UNITED STATES COURT OF APPEALS FOR THE TENTH CIRCUIT
Apr 14, 2020
No. 19-6163 (10th Cir. Apr. 14, 2020)

Opinion

No. 19-6163

04-14-2020

PAO XIONG, Petitioner - Appellant, v. WILLIAM MCCORMICK; JENNIFER TURNAGE, Respondents - Appellees.


(D.C. No. 5:17-CV-00875-R)
(W.D. Okla.) ORDER AND JUDGMENT Before MATHESON, KELLY, and EID, Circuit Judges.

This order and judgment is not binding precedent, except under the doctrines of law of the case, res judicata, and collateral estoppel. It may be cited, however, for its persuasive value consistent with Fed. R. App. P. 32.1 and 10th Cir. R. 32.1.

After examining the briefs and appellate record, this panel has determined unanimously that oral argument would not materially assist in the determination of this appeal. See Fed. R. App. P. 34(a)(2); 10th Cir. R. 34.1(G). The case is therefore ordered submitted without oral argument.

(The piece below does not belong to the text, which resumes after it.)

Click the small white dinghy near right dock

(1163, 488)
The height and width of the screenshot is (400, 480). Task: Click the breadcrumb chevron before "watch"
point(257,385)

Pro se plaintiff-appellant Pao Xiong filed a Rule 59(e) motion to alter or amend the district court's previous denial of his Rule 60 motion for relief from judgment. The district court denied Xiong's Rule 59(e) motion and he appeals that denial. We affirm the district court's judgment and grant Xiong's motion to proceed in forma pauperis.

Because Xiong is proceeding pro se, we liberally construe his filings. United States v. Pinson, 584 F.3d 972, 975 (10th Cir. 2009). That said, liberally construing a pro se filing does not include supplying additional factual allegations or constructing a legal theory on the appellant's behalf. Whitney v. New Mexico, 113 F.3d 1170, 1173-74 (10th Cir. 1997).

I.

In 2017, Pao Xiong, a federal inmate, sued two Bureau of Prisons ("BOP") officials. He asserted that the punishment he received for allegedly stealing food violated the Administrative Procedure Act ("APA"). On June 14, 2018, the district court dismissed Xiong's complaint because 18 U.S.C. § 3625 rendered the APA inapplicable to claims like Xiong's, which challenged a BOP decision regarding "the place of the prisoner's imprisonment." R. 27 (citing 18 U.S.C. §§ 3621(b), 3625).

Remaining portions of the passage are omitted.